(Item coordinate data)
═══

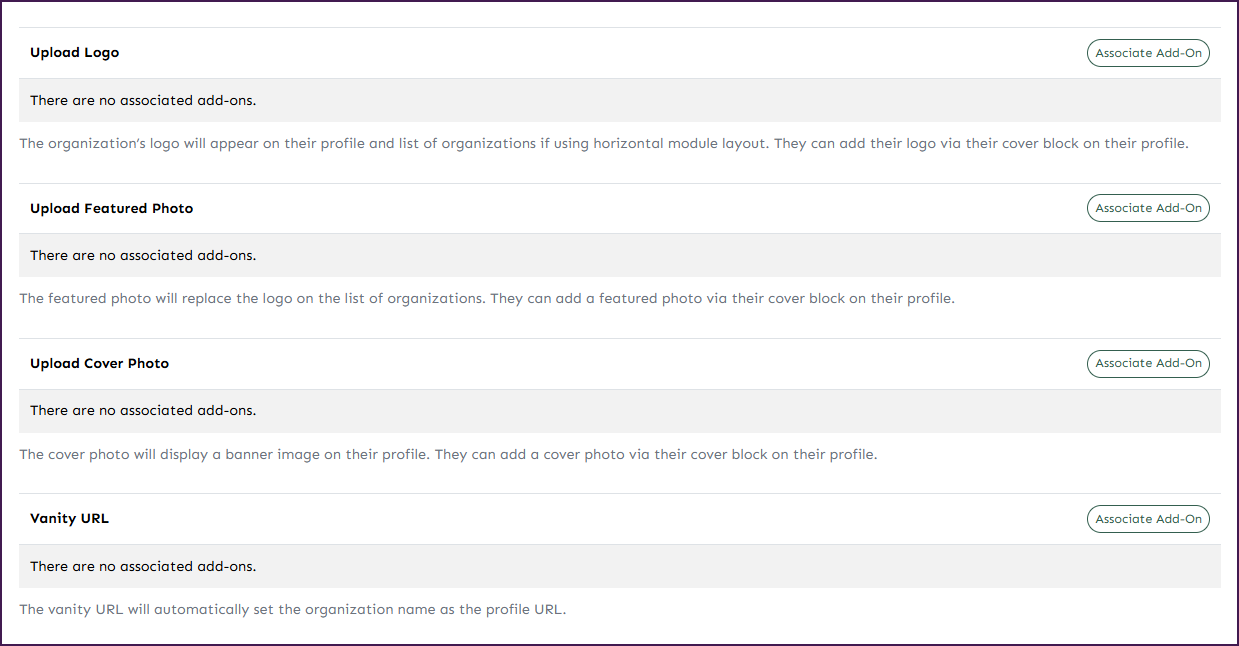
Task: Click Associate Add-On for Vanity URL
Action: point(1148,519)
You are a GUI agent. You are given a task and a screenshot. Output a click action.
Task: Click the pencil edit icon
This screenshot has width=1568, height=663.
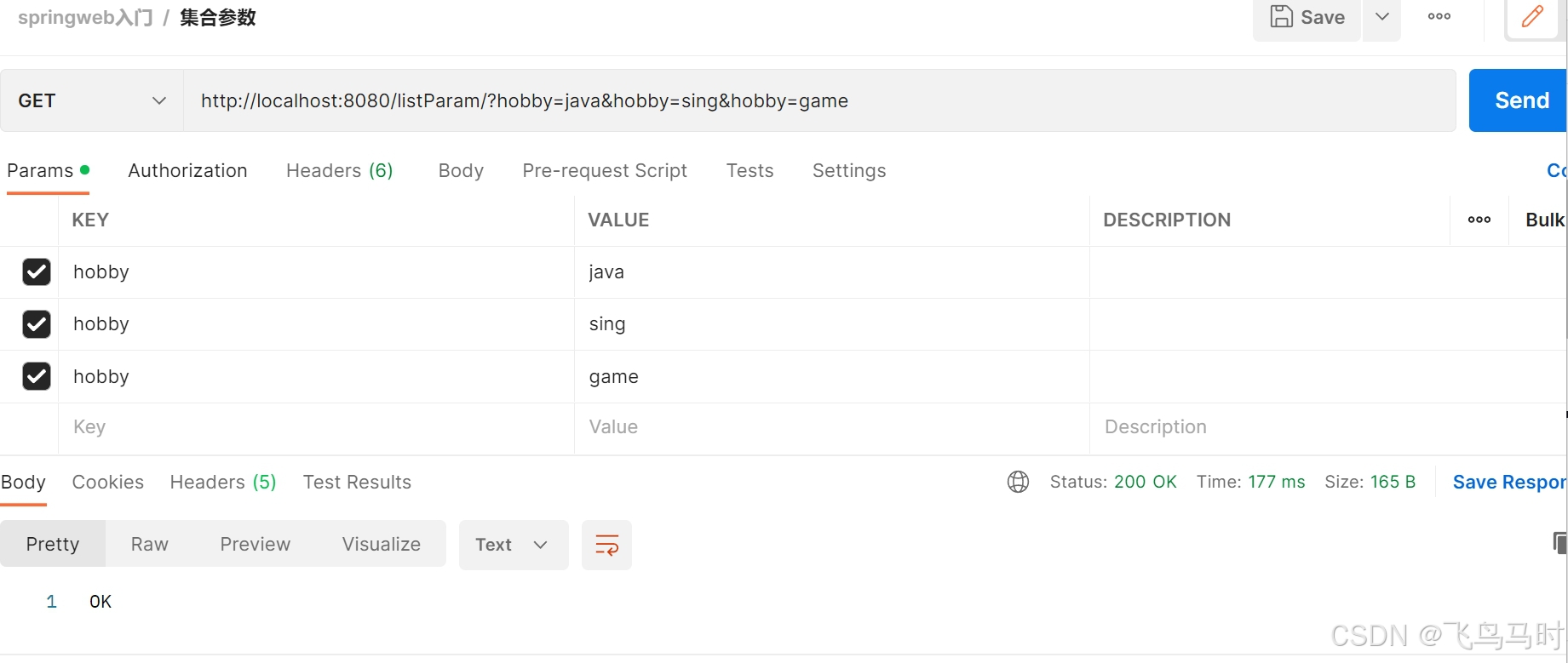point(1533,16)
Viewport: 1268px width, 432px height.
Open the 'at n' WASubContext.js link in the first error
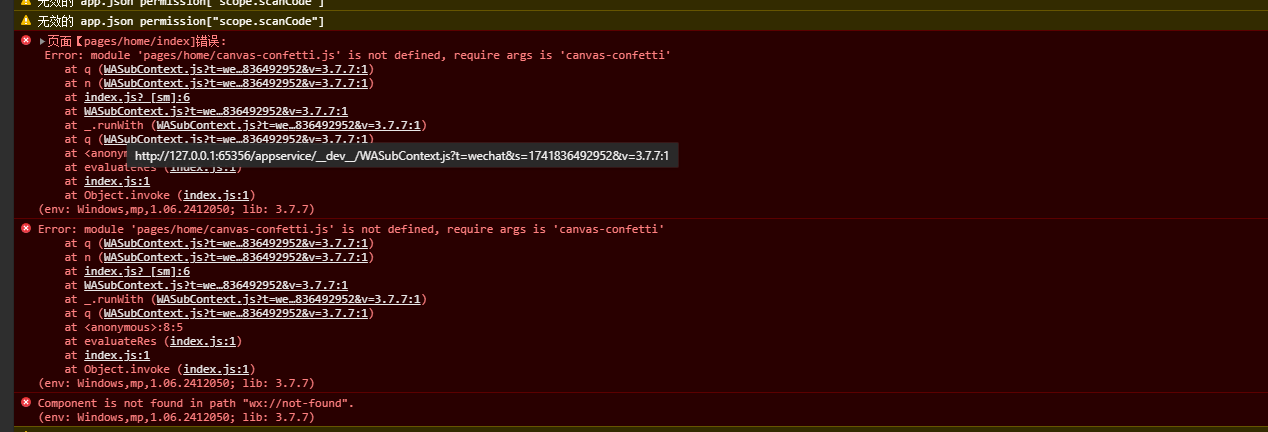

═══

* **EXERCISE BRIEF**
Reproduce each line of the data above verbatim, leaving out the pictures.

* **TASK RESPONSE**
Task: Click Associate Add-On for Vanity URL
Action: point(1148,519)
You are a GUI agent. You are given a task and a screenshot. Output a click action.
Task: Click the pencil edit icon
This screenshot has width=1568, height=663.
point(1533,16)
Viewport: 1268px width, 432px height.
Open the 'at n' WASubContext.js link in the first error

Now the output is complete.